EXCERPT PROVIDED section start
OV1-1, like the other satellites in the OV1 series, was 1.387 m long and .69 m in diameter, and consisted of a cylindrical experiment housing capped with flattened cones on both ends containing 5000 solar cells (2500 on each end) producing 22 watts of power. Two .46 m antennas for transmitting telemetry and receiving commands extended from the sides of the spacecraft. 12 helium-pressurized hydrogen peroxide RCS thrusters provided attitude control. Spacecraft systems, including telemetry, command systems, and data recording and playback were located in the satellite's end-caps. An onboard timer would shut down the satellite after 180 days of operation.

OV1-1 weighed 100 lb, 189.2 lb with its Altair booster.

Though the OV1 series was designed to be nose-launched from its carrying rocket, on OV1-1, the ARS was side-mounted.

==Experiments==

170000 cm3 of space in the cylindrical portion of the spacecraft was allocated to a seven experiment package designed to measure micrometeoroid density, cosmic radio noise, electron density variations, magnetic fields, proton concentrations, and Earth-based infrared and ultraviolet emissions.
EXCERPT PROVIDED section end
• **ACTIVITIES**:
1/ Print the part of the OV1-1 passage that opens with the words containing "OV1-1 weighed 100" and closes with "ARS was side-mounted.".
2/ In the OV1-1 passage, after how many days of operation would the onboard timer shut down the satellite?
Answer using only the OV1-1 passage.
SUPPLIED MATERIAL section start
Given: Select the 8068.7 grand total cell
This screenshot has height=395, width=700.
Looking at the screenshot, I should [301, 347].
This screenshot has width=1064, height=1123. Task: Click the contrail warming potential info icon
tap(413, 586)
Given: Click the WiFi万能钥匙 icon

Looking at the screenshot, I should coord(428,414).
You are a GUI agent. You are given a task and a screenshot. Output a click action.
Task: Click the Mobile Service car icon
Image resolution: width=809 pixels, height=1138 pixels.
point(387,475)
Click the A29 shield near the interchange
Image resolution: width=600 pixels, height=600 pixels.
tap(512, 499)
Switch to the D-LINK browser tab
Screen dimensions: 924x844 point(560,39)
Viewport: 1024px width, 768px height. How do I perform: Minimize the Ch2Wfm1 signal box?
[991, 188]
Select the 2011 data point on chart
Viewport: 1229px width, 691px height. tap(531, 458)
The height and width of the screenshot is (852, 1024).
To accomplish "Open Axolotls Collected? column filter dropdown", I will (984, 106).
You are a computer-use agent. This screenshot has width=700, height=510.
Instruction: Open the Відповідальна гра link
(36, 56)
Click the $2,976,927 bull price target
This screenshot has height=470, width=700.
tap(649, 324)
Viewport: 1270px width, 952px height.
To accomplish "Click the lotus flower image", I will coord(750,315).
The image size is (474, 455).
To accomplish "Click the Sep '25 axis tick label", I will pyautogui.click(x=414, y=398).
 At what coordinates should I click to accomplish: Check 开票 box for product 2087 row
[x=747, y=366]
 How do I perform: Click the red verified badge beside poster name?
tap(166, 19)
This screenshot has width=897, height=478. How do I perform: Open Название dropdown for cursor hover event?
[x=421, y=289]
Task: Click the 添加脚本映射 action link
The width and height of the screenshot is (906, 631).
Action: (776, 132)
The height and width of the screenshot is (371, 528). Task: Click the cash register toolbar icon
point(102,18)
SUPPLIED MATERIAL section end
• **ANSWERS TO THIS EXERCISE**:
1/
OV1-1 weighed 100 lb, 189.2 lb with its Altair booster.

Though the OV1 series was designed to be nose-launched from its carrying rocket, on OV1-1, the ARS was side-mounted.

2/ 180 days